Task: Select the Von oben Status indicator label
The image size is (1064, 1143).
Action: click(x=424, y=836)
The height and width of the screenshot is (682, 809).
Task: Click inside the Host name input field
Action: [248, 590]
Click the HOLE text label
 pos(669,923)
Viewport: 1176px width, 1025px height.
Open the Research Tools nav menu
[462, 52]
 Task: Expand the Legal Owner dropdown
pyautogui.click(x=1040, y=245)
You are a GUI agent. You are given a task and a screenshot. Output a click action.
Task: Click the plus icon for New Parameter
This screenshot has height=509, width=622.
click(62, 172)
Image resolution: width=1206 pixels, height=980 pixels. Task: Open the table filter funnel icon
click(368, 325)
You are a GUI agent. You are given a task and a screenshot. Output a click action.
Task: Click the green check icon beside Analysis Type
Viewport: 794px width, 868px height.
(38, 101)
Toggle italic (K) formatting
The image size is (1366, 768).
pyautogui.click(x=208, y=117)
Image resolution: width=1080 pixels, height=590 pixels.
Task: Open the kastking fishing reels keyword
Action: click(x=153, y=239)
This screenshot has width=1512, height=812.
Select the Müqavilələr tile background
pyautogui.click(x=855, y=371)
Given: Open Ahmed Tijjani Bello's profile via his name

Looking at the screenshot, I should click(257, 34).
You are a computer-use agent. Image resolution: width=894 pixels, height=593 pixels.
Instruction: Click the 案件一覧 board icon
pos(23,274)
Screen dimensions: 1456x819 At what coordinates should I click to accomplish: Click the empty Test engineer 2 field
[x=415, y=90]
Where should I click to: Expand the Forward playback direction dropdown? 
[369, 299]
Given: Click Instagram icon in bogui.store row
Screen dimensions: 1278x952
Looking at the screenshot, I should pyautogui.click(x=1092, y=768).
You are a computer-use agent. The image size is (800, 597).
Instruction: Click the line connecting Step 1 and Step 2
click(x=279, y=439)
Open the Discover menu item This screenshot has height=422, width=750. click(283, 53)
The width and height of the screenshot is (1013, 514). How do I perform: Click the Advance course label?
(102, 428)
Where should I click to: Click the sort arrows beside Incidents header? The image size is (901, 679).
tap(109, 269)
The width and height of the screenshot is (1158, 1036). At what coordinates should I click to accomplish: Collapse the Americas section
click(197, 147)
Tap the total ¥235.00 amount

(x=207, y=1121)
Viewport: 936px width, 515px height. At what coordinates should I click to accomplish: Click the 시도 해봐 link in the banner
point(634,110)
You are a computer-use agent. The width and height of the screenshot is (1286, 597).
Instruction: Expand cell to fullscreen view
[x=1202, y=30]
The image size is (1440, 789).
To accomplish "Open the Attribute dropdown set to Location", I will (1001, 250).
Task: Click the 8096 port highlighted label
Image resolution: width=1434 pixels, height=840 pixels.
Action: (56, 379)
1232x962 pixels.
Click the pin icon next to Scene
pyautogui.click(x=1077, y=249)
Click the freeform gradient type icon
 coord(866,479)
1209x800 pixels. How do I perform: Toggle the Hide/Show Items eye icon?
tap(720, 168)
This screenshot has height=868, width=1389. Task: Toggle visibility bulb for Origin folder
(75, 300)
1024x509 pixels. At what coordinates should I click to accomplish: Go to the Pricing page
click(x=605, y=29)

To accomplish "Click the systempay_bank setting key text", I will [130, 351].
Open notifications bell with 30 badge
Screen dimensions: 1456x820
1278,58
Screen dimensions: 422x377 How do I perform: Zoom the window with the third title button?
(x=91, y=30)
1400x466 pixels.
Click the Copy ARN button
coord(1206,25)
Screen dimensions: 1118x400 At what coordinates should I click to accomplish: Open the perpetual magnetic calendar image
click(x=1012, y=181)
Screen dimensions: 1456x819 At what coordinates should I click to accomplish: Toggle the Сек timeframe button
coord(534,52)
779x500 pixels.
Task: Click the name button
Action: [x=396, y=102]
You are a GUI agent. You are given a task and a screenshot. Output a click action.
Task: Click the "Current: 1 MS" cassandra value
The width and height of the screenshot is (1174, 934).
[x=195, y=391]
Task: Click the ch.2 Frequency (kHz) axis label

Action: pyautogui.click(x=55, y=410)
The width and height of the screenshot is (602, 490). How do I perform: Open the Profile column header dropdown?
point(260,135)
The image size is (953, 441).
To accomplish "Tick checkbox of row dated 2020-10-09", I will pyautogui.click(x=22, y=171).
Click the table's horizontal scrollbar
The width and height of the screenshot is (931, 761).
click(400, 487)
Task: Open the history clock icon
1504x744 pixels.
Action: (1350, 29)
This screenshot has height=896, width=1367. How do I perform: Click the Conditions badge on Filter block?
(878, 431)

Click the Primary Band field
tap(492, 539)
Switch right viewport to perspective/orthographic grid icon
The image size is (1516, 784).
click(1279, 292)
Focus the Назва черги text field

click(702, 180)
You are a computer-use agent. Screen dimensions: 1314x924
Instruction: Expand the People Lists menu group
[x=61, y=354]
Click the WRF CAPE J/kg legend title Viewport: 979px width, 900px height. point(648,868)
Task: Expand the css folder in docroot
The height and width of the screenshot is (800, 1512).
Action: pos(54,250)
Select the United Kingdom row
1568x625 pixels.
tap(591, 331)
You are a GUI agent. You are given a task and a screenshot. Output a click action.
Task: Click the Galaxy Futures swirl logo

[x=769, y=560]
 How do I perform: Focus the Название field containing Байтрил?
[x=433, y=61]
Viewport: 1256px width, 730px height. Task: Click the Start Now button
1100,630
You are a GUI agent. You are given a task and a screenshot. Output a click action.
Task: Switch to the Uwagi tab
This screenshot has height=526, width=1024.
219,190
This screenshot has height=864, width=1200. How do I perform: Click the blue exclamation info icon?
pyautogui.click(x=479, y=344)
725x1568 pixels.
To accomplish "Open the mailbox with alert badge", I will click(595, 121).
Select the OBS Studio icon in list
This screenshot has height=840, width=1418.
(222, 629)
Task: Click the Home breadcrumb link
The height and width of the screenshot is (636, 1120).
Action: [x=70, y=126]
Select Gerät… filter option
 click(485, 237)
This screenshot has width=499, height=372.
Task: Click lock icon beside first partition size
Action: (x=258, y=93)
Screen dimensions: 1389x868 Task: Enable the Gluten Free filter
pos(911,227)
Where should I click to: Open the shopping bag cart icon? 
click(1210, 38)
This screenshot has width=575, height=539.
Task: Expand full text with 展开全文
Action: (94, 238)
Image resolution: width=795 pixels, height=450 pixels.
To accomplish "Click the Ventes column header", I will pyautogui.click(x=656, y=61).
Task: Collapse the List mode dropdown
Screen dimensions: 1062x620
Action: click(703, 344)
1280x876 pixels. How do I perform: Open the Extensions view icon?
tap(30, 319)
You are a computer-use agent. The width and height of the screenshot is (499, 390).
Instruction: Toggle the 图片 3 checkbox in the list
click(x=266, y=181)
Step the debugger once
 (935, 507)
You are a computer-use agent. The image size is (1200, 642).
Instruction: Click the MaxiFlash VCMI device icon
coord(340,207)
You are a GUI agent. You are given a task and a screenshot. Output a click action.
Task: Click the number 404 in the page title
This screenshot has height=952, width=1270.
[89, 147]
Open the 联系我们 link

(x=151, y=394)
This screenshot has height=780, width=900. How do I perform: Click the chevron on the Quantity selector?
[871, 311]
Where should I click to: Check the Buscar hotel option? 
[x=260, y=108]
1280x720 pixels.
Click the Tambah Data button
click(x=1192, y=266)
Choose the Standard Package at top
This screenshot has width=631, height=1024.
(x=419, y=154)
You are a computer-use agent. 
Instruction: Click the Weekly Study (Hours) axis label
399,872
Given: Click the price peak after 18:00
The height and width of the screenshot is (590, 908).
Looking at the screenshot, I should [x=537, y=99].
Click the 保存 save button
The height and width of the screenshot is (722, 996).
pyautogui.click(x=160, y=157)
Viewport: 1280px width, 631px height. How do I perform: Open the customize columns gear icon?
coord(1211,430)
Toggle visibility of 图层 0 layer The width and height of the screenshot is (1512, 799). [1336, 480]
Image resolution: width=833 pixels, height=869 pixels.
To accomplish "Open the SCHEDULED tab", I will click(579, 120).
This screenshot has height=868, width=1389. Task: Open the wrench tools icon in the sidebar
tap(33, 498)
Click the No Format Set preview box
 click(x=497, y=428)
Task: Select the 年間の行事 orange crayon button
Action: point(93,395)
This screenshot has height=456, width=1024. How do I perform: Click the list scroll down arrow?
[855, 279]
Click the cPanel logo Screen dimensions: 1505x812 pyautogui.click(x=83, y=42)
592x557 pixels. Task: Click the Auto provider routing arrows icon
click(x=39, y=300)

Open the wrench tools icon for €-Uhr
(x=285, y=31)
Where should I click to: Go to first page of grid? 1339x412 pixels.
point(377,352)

- DIRECTIONS FOR THIS TASK -
Copy out the records from the line with "Task: Open the history clock icon" to the line with "click(702, 180)", both of those lines included.

- EXERCISE OUTPUT -
Task: Open the history clock icon
1504x744 pixels.
Action: (1350, 29)
This screenshot has height=896, width=1367. How do I perform: Click the Conditions badge on Filter block?
(878, 431)

Click the Primary Band field
tap(492, 539)
Switch right viewport to perspective/orthographic grid icon
The image size is (1516, 784).
click(1279, 292)
Focus the Назва черги text field

click(702, 180)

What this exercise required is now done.